**TASK INSTRUCTIONS:** Of all the lines below, output only those starting at the one with "This screenshot has height=423, width=476." and ending at the one with "644x278 pixels.", both ends included, exactly as written.

------ DATA PROVIDED ------

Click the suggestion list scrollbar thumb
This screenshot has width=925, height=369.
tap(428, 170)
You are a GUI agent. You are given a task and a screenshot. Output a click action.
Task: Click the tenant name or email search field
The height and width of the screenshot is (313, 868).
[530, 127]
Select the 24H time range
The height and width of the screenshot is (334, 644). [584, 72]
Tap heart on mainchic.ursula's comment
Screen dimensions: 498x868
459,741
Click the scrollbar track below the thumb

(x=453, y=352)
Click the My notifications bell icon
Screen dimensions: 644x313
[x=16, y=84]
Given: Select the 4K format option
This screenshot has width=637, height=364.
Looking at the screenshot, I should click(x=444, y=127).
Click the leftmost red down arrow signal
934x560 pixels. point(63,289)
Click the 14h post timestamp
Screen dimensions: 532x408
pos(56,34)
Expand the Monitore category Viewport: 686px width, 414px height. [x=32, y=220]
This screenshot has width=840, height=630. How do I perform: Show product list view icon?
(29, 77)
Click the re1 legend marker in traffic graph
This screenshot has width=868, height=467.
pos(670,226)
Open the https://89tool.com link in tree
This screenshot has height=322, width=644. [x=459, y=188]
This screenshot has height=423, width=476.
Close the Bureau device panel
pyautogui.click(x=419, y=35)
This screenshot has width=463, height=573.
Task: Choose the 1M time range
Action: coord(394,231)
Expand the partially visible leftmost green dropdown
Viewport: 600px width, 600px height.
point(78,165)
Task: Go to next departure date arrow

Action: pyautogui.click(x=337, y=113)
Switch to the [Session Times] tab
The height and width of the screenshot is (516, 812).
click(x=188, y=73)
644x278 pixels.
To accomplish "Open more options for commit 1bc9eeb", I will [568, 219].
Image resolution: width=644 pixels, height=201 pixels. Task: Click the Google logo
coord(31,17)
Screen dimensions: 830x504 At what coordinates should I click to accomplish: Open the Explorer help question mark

------

**TASK OUTPUT:**
This screenshot has height=423, width=476.
Close the Bureau device panel
pyautogui.click(x=419, y=35)
This screenshot has width=463, height=573.
Task: Choose the 1M time range
Action: coord(394,231)
Expand the partially visible leftmost green dropdown
Viewport: 600px width, 600px height.
point(78,165)
Task: Go to next departure date arrow

Action: pyautogui.click(x=337, y=113)
Switch to the [Session Times] tab
The height and width of the screenshot is (516, 812).
click(x=188, y=73)
644x278 pixels.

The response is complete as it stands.